The greatest menace to peace at the present time is the power of sectional interests which are, in most cases, the fruit of the history of the past 200 years. National sovereignty, imperialism, class war, race war, political or economic exploitation must give way to a wider acceptance of human solidarity. And this can be done effectively only if the governments of those nations play their part.

On this point we require a serious review of our teaching of history. All over the world national pride and native prejudice persuade us that we must understand and teach history as a matter of national glorification and justification. This translates itself into so many moods which, through their resistance to any diminution of national sovereignty, are in the end an obstacle to international cooperation and the setting up of truly effective international juridical institutions with authority and effective sanctions.

Our schema deals with the question of war in an objective and balanced way. We must thank the authors for avoiding extremism. They emphasize that conditions must be created under which war of any kind can no longer be regarded as a legitimate means even in defense of right. They state that unrestricted use of modern weapons is morally inadmissible and the goal must be their total elimination. All must work for the establishment of an international public authority wielding effective power at world level.

Meanwhile, we are obliged to live under the threat of war and in the shadow of destruction. What must be done in the interval? And how long will that interval last? The schema is right to say that as long as international institutions give no adequate guarantee, the possession of these armaments exclusively as a deterrent for an enemy equipped with the same weapons cannot be said to be in itself immoral. The possession of nuclear arms may in a particular situation be legitimate.

What must we say, however, of the morality of deterrence? How far may threats of reprisals go? May a state even threaten, by way of deterrence, that indiscriminate destruction of cities and whole regions which our schema condemns as a crime against God and man? What is the significance of the term “massive retaliation”? Is the responsibility for protecting the innocent in these areas — or of evacuating them to a place of safety — a responsibility of the original aggressor which he must bear in mind before he makes the decision to attack? Have we yet, even among our experts, worked out the ethics of threat and counter-threat? Has the Church anything to offer to governments on the morality of bluff, especially when the stakes are hundreds of thousands of human lives?

It seems clear that a government which possesses nuclear weapons as a deterrent and threatens to use them as such is in a proximate occasion of grave sin. It may be argued that, until our international institutions become effective, so that a nation can sacrifice its deterrents without grave risk to its freedom and cultural and spiritual values, this proximate occasion of sin is what moralists call a “necessary occasion” to be accepted as a compromise pending the creation of that balance of trust and discussion which must succeed to the present balance of terror.
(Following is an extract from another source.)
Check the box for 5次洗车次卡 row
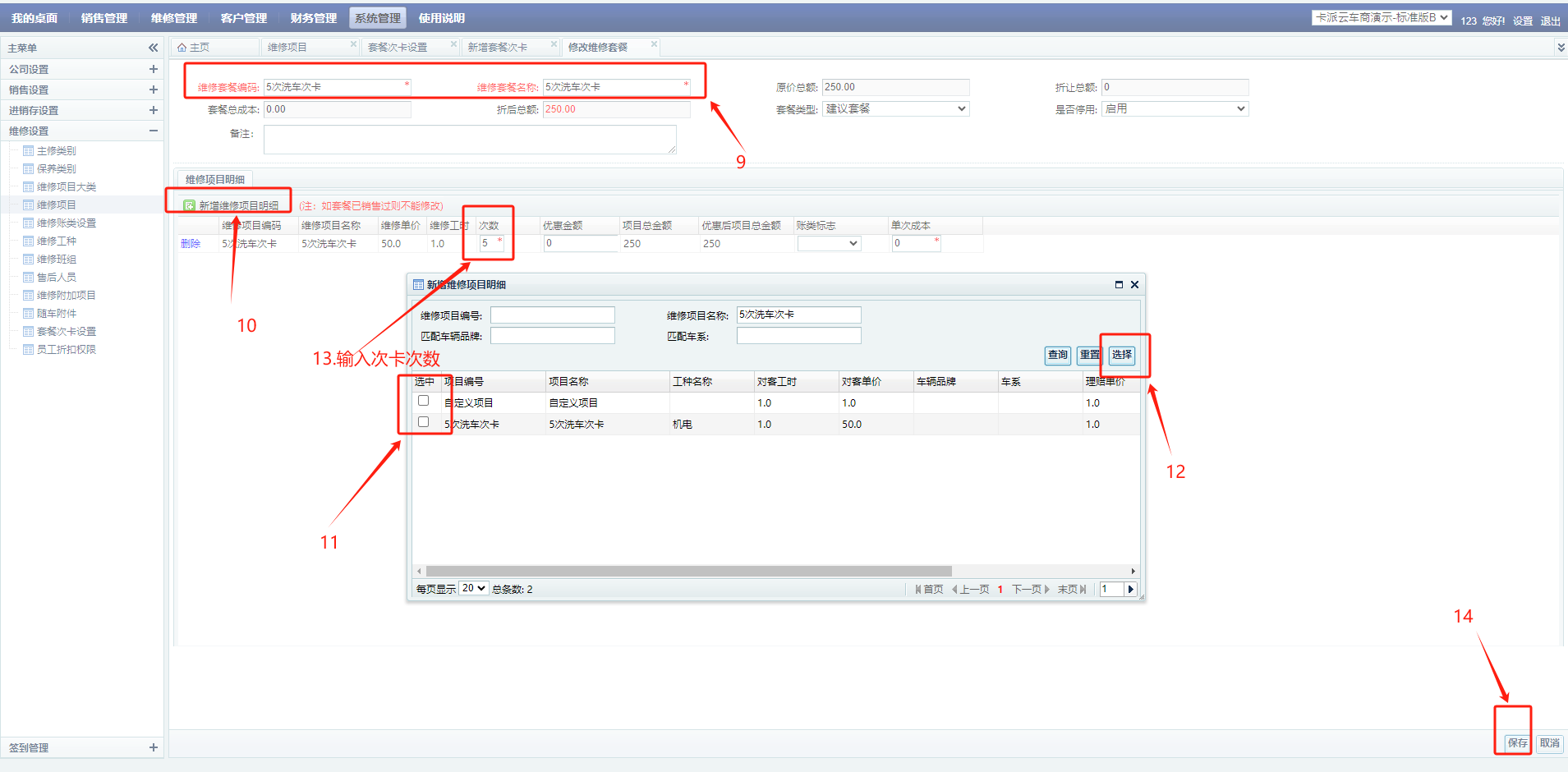This screenshot has width=1568, height=772. [x=424, y=422]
We must remind such nations of their present and grave obligation to make the occasion of sin remote, by showing readiness to accept limitation of their national sovereignty in the measure necessary to the creation of an effective international authority.
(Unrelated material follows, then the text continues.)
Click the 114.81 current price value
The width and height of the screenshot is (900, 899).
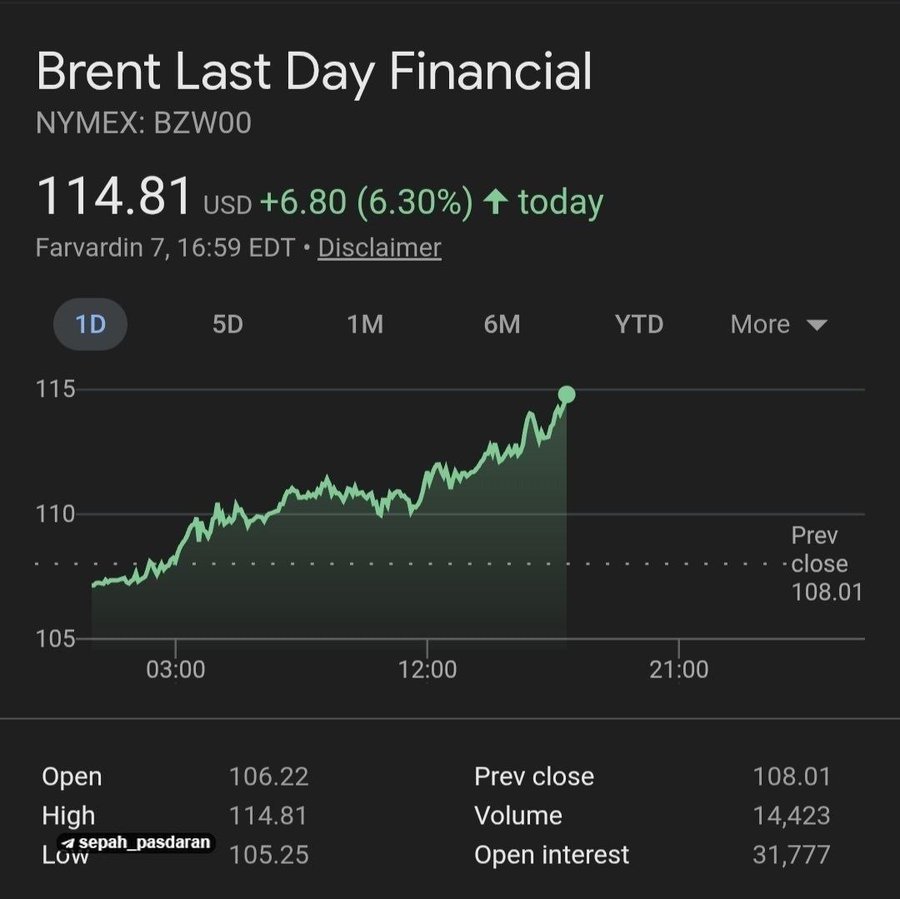coord(115,196)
There remains the problem of obedience and the rights of conscience. The presumption that legitimate authority has the right to obedience is clearly stated in the text. But I should like to see stronger emphasis both on what a public authority must never do or threaten to do under pain of losing its right to the obedience of its subjects and the rights of conscience of all citizens in certain circumstances. In this aula only a few days ago we debated at great length the right which every human being possesses to religious liberty, a right which he can vindicate before civil governments as part of his dignity as a human person. But religious liberty applies to matters of moral conduct as well as to matters of doctrine. Just as the surgeon must refuse to kill the innocent child in the womb of the mother by the practice of abortion, so must the soldier or the captain of the aircraft have the right to refuse to use, for example, a nuclear weapon which will obliterate a whole town or a whole region, or to take part in any form of indiscriminate attack.
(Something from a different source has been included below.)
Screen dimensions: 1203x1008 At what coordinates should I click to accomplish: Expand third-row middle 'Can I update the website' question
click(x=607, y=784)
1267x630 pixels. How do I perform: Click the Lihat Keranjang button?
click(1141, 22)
We must ask that the rulers of nations should respect the consciences of those of their subjects who look upon certain forms of war as never justifiable even for defensive purposes. This is not a question of Christian meekness or of non-violence. There are many men in the world today who are convinced that some forms of modern warfare are always and in all circumstances gravely evil. If our Declaration on Religious Liberty is to mean anything it must be admitted to apply in this field.